You'll see a random whole number between 1 and 100. To generate a new one, press F9 — this forces Excel to recalculate.

To fill a column with random numbers, click the cell, then drag the fill handle (the small square at the bottom-right of the cell) down as many rows as you need.

Locking Random Numbers So They Don't Change

Because these functions are volatile, the values will shift constantly during normal spreadsheet use. If you need to freeze the results:

  1. Select the cells containing your random numbers
  2. Copy them (Ctrl+C)
  3. Right-click → Paste SpecialValues

This replaces the formulas with their current output as static numbers. From this point, they won't change regardless of what else happens in the spreadsheet.

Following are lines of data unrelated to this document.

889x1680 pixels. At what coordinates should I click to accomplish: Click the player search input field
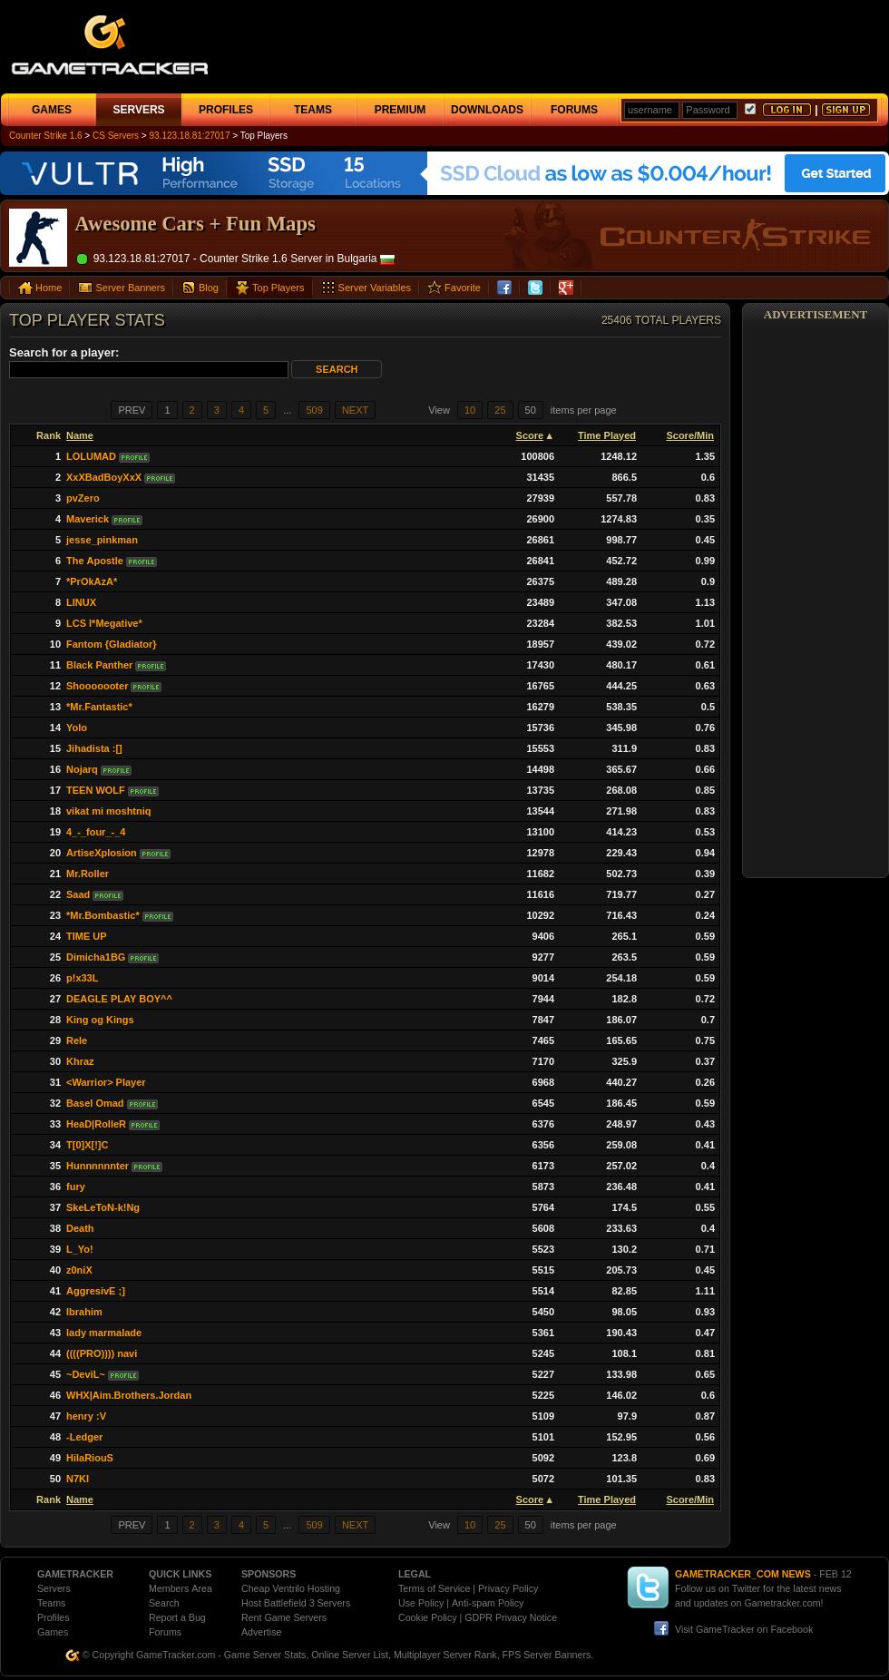[149, 369]
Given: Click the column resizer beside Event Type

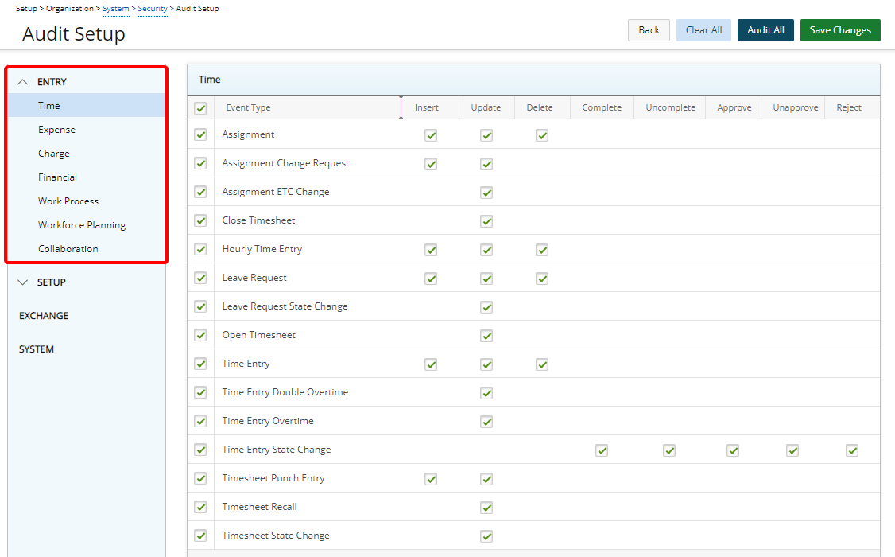Looking at the screenshot, I should coord(401,107).
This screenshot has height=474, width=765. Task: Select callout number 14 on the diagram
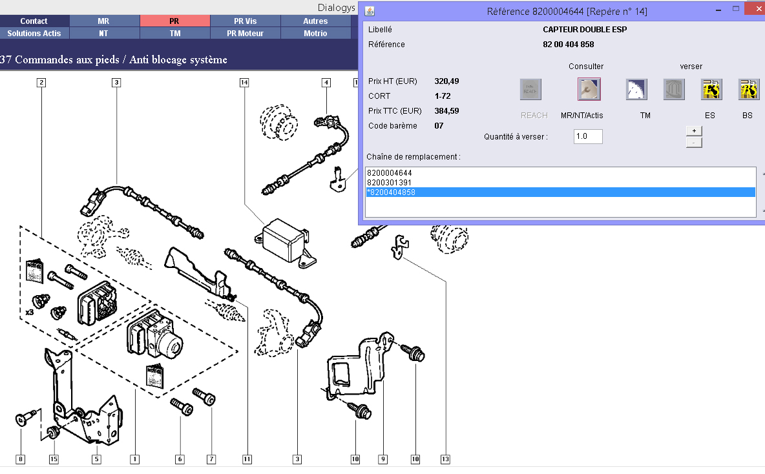(x=244, y=82)
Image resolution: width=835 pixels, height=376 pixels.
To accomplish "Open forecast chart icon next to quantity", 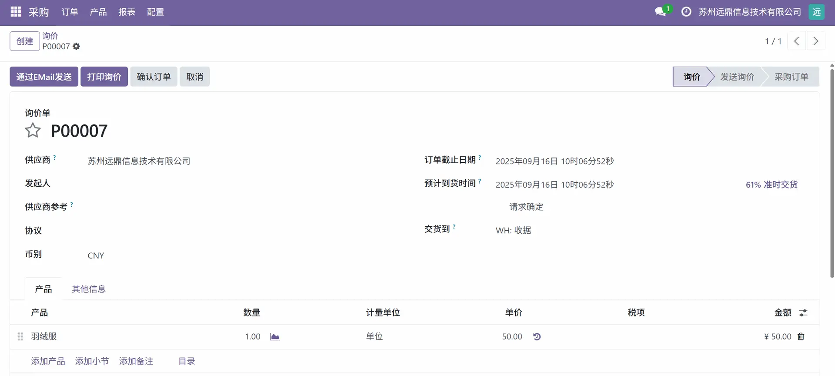I will (x=275, y=337).
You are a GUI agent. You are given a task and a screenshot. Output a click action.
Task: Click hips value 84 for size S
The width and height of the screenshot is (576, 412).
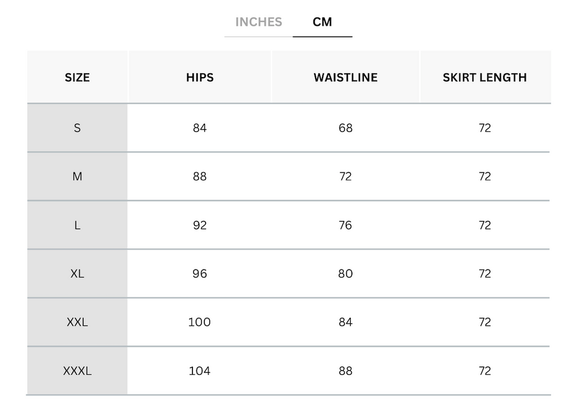click(x=200, y=128)
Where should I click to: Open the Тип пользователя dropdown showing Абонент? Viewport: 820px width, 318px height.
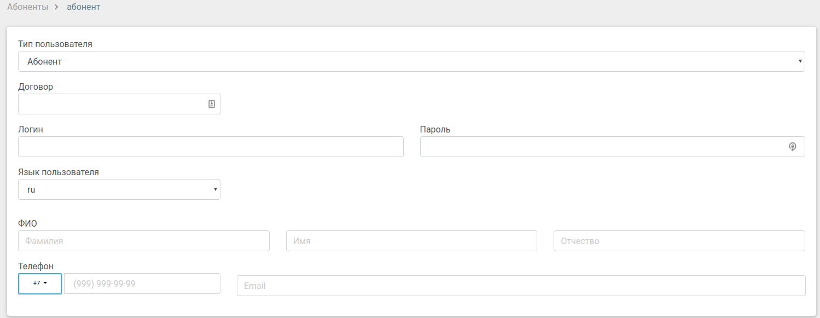[x=411, y=61]
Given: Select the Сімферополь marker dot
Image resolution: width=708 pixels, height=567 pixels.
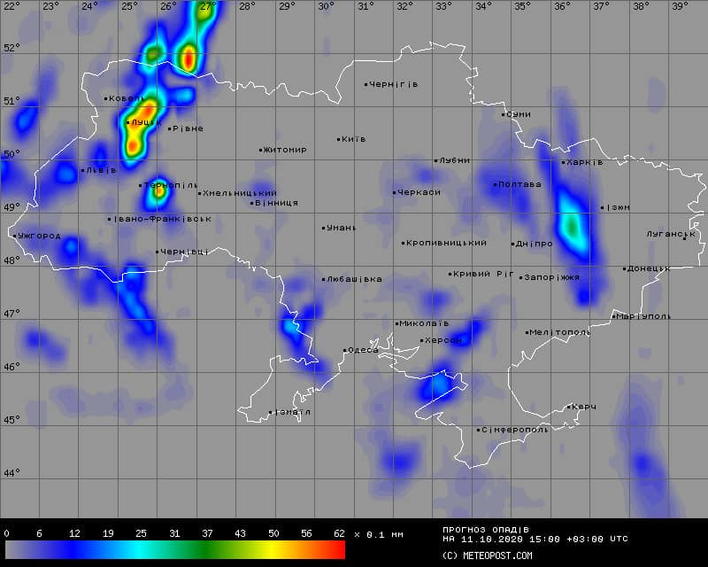Looking at the screenshot, I should tap(479, 431).
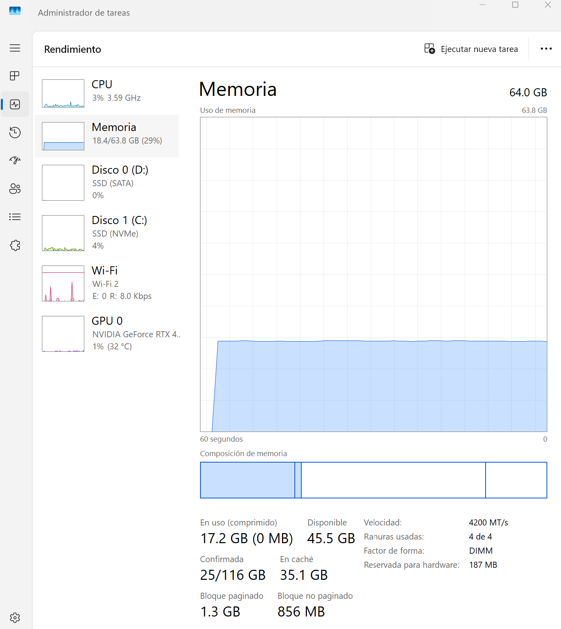Click Ejecutar nueva tarea button

click(471, 49)
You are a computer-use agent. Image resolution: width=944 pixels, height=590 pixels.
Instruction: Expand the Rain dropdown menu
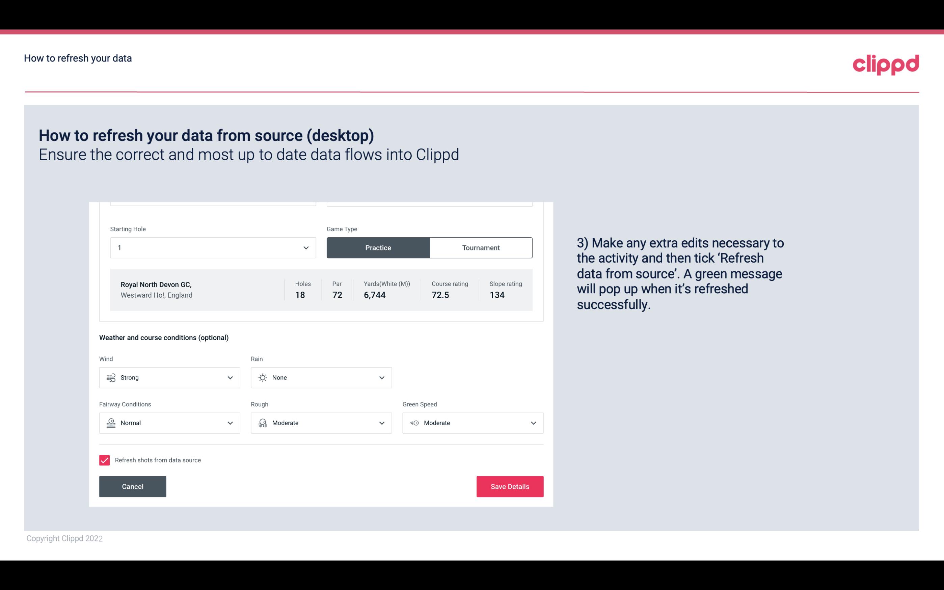[x=381, y=377]
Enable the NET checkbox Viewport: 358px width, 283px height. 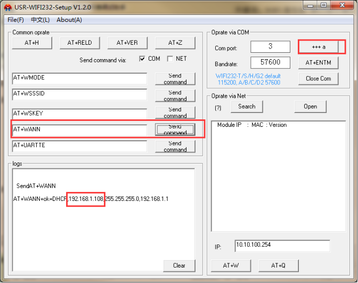170,59

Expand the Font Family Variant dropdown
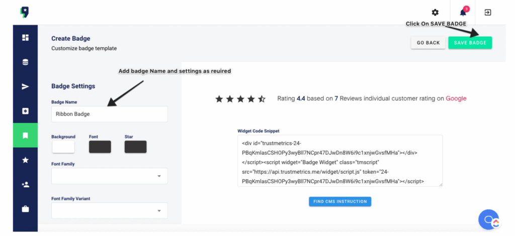point(109,210)
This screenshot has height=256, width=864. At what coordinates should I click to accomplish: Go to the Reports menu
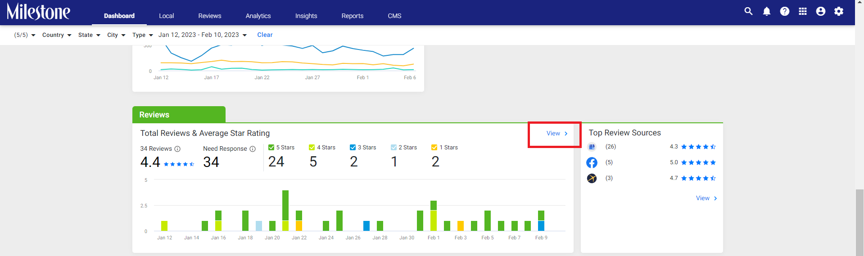352,16
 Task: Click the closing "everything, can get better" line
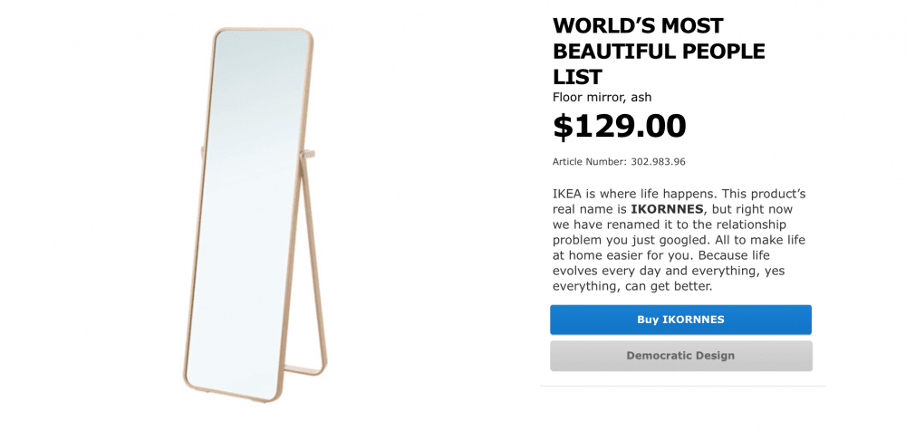point(632,286)
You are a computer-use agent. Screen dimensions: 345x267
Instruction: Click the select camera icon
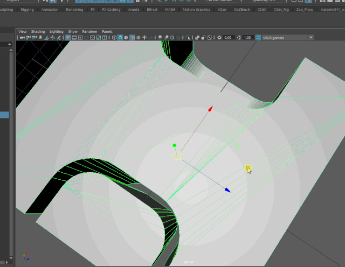22,38

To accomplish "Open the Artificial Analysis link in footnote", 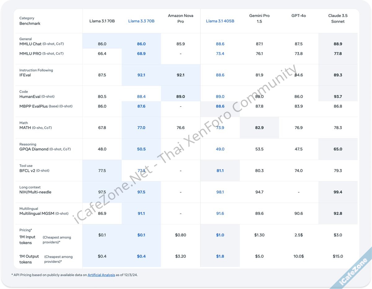I will pyautogui.click(x=101, y=275).
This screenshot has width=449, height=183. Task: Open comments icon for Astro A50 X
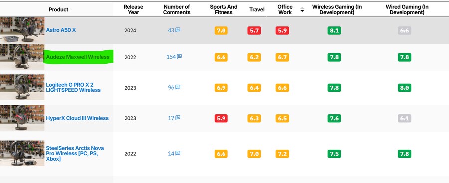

This step is critical for any real-world use case where consistency matters — random IDs, test data samples, raffle selections, and similar applications all require frozen values.

Generating Random Numbers Within a Specific Range

If you need decimals within a custom range rather than 0–1, you can scale RAND() manually:

=RAND() * (max - min) + min

For example, to get a random decimal between 5 and 10:

=RAND() * (10 - 5) + 5

This is useful in statistical modeling, Monte Carlo simulations, or anywhere you need continuous rather than discrete random values.

Generating a List Without Duplicates

RANDBETWEEN can (and frequently does) produce duplicate values when used across multiple cells. If you need a set of unique random numbers — say, for a lottery draw or random ordering — the approach requires a workaround.

Common method:

  1. In column A, list your items or a number sequence (1 through 50, for example)
  2. In column B next to each item, enter =RAND()
  3. Sort both columns by column B
  4. The result is a randomly shuffled, duplicate-free order

This technique works because you're using RAND() as a sort key rather than a direct number generator. Each value in column B is unique (the probability of exact duplicates with RAND() is effectively zero), so the sort produces a clean random permutation.

Using RANDARRAY in Excel 365 and Excel 2021

Newer versions of Excel introduced RANDARRAY, a dynamic array function that can generate a full grid of random numbers in one formula:

=RANDARRAY(rows, columns, min, max, integer)

For example, =RANDARRAY(5, 3, 1, 100, TRUE) fills a 5-row by 3-column range with random integers between 1 and 100 — all from a single cell entry.

This is significantly more efficient when working with large datasets or building dashboards, but it's only available in Microsoft 365, Excel 2021, and the web version. Older versions like Excel 2016 or 2019 don't include it. 📊

Variables That Affect Which Approach Works for You

The right method depends on several factors that vary by user:

  • Excel version — RANDARRAY isn't available in older installations, which limits your options without workarounds
  • Output type — whether you need integers, decimals, or a shuffled list changes which function is appropriate
  • Volatility tolerance — if your sheet is large or complex, recalculation on every change can slow things down noticeably
  • Duplicate tolerance — simulations may accept duplicates; draws or ID assignments almost never can
  • Skill level — the paste-special freeze step or RANDARRAY syntax can trip up less experienced users if they're not expecting volatile behavior

A straightforward raffle in a small spreadsheet is a very different problem from building a simulation with 10,000 randomized data points, even though both technically use "random number generation." The functions are the same — but the surrounding structure, freezing strategy, and formula complexity diverge considerably once you factor in scale and purpose.

Whether the basic RANDBETWEEN approach fully covers your needs, or whether you're looking at RANDARRAY, custom formulas, or even VBA-based solutions, comes down to the specifics of your spreadsheet and what you're actually trying to produce with those numbers.